Unsure about what she wanted to do, she dropped out of UCLA to pursue modeling, a decision that not only took her to Japan but to the brink.
“I hadn’t picked a major yet, was really partying more than I was going to school. The agency here set up a meeting with a Japanese agency. They told me to lose 10 pounds, which I did. I was about 15 pounds lighter than I am now, if you can believe that. And they told me to lose 10 pounds.”
It was in Japan that Bell watched the other models binge, purge and starve themselves into a size 2.
“All these models were anorexic or bulimic and that rubbed off after a while,” she confesses.
“People were showing you how to throw up. You’re taking diet pills. Everyone’s partying so you start drinking a lot, and drugs. A couple of years messed me up for a while,” she sighs, her dark eyes darting across the room. But trouble really gripped Bell when she came home.

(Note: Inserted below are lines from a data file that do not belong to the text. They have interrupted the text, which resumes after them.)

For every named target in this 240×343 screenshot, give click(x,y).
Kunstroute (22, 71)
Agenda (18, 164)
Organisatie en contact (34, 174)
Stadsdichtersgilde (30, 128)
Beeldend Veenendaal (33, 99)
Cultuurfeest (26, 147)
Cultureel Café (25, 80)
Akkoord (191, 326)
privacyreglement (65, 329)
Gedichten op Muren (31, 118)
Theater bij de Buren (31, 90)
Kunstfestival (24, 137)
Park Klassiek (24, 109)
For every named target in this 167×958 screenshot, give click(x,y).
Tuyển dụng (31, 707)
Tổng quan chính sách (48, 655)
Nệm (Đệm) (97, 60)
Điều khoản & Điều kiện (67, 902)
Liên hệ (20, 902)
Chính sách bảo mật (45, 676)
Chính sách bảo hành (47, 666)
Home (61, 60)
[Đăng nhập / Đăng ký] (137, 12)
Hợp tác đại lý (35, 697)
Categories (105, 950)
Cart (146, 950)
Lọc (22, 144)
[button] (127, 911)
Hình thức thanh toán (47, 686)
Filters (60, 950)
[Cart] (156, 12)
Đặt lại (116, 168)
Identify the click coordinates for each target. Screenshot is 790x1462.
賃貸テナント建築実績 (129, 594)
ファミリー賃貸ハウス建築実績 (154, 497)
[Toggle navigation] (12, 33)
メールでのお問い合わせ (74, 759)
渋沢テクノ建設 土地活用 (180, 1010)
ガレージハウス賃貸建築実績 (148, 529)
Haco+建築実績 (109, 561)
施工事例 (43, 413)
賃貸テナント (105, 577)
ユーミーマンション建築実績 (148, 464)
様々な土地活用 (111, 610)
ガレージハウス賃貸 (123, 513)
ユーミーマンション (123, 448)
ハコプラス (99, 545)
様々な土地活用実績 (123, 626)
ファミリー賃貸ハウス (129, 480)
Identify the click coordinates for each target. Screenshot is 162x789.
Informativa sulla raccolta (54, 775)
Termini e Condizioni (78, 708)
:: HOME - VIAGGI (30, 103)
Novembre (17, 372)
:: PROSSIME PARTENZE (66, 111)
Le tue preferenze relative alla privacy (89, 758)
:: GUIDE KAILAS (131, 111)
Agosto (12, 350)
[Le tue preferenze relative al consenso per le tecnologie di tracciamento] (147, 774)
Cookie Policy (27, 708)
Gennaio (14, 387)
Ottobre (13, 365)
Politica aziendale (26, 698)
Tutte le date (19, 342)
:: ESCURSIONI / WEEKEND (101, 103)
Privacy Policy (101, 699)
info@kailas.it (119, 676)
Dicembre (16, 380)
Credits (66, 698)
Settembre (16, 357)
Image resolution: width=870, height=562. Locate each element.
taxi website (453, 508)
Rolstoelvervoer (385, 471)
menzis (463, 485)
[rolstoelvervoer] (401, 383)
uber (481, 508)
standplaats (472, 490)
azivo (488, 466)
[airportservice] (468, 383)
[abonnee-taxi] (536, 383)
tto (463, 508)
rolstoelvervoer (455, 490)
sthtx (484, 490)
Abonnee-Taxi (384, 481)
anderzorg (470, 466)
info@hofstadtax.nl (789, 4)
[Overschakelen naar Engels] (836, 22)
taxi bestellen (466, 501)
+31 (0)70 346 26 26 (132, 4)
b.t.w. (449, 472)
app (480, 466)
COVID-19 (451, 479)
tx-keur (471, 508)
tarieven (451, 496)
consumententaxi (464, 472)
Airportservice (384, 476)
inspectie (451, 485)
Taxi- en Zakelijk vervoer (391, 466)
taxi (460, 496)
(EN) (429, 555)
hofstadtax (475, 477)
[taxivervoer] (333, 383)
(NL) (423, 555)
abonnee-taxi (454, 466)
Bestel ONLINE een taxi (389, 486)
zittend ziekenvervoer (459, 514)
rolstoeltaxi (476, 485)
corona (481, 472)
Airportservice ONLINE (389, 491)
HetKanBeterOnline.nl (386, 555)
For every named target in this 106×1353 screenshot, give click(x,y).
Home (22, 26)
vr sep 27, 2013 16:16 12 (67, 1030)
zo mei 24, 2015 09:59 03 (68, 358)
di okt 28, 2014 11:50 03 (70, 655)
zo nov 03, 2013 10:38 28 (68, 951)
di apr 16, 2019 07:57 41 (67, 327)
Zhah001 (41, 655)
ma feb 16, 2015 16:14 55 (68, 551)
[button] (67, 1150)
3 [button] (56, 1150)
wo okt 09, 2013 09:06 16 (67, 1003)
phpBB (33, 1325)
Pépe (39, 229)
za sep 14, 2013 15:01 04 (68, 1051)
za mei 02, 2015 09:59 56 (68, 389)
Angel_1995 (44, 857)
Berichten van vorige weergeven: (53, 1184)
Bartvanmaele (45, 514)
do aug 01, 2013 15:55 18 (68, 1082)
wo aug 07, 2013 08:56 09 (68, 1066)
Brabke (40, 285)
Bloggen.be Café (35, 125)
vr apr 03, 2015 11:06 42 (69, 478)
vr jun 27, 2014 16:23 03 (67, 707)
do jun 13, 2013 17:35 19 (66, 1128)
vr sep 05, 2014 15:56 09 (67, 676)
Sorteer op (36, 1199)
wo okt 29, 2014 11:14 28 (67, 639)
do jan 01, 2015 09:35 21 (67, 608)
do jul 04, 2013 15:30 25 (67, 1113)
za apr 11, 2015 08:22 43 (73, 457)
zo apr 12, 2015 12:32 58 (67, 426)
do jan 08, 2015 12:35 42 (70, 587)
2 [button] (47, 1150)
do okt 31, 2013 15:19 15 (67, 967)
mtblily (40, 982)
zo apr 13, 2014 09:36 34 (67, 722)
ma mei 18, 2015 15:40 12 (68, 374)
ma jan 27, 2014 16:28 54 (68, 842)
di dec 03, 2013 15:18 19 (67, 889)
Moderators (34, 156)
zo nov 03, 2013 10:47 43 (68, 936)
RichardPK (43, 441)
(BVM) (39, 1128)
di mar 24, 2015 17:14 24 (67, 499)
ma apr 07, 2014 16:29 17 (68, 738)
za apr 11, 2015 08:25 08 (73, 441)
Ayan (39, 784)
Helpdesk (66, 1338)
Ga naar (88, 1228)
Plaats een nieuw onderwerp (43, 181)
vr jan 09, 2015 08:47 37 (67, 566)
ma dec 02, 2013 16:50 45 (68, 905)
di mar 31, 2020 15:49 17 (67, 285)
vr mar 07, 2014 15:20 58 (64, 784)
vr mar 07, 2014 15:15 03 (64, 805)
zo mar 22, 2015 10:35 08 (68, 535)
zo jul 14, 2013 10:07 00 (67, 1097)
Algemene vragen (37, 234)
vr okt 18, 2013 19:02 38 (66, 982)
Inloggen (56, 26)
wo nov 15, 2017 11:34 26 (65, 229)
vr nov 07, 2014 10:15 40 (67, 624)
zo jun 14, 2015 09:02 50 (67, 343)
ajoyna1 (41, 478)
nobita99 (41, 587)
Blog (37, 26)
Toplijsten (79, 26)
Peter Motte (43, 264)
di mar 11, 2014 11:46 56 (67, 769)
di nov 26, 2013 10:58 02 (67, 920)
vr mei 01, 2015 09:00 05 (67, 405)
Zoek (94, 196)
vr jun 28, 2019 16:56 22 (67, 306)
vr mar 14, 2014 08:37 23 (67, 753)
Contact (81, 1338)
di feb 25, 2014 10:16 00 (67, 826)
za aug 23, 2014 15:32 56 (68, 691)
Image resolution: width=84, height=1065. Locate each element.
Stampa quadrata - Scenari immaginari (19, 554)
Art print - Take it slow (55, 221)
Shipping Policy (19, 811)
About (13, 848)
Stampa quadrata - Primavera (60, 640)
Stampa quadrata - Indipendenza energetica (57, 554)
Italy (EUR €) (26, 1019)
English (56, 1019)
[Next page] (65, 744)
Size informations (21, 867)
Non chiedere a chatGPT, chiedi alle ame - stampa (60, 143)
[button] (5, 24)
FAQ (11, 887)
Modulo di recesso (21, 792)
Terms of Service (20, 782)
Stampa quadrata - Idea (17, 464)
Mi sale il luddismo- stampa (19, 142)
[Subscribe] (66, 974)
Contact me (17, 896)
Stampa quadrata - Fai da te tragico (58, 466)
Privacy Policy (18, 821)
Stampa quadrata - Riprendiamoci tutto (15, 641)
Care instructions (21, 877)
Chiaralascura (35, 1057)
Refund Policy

“I gained a lot of weight. I was eating three Big Macs in one sitting because you can’t deprive yourself of food like that. You can’t get so obsessed about wanting to be so thin. Then all I wanted to do was eat. And when I had the chance, I would.
“It would start to get better, than I would fall back into the wrong crowd.” A friend suggested speed, crystal meth, as a way of controlling her weight.
“She showed me how. `You just do a little bit, so you don’t eat.’ At first I was happy. I had all this energy, cleaned my whole house, lost all this weight. But when it wears off, you’re so depressed. And you crash. And you just want to eat and don’t want to do anything, so then you have to do more. And it becomes such an ugly cycle . . . to where you’re doing more and more and more.”
It was through her acting teacher that Bell became acquainted with Scientology, which she credits today for helping her repossess her life.
“I didn’t think I would like acting because I used to be really shy. Once I tried it, I found it was such great way for me to express myself. I was so shy and timid — all of a sudden I was able to be a character who was bold. And it was hard at first. But it became a way for me to face my fears. I wanted to face my fears and move through them.”
She’s still hesitant to speak in front of crowds, she says. “In the beginning I thought I’d try this (acting) out. Maybe it’ll be a way for me to open up a little. It’s so much better than therapy because it’s like this way of confronting your own fears and doing things you don’t normally do. Like if you’re afraid to cry in front of people or yell or be this really mean, horrible character and do all this stuff, you learn to express various aspects of yourself.”
To her it’s a challenge. “If you don’t face your fears and do the things that scare you and challenge you, that’s the way to overcome them, I think. . . I still pick projects that are different and challenging so I can grow and learn and change as a person.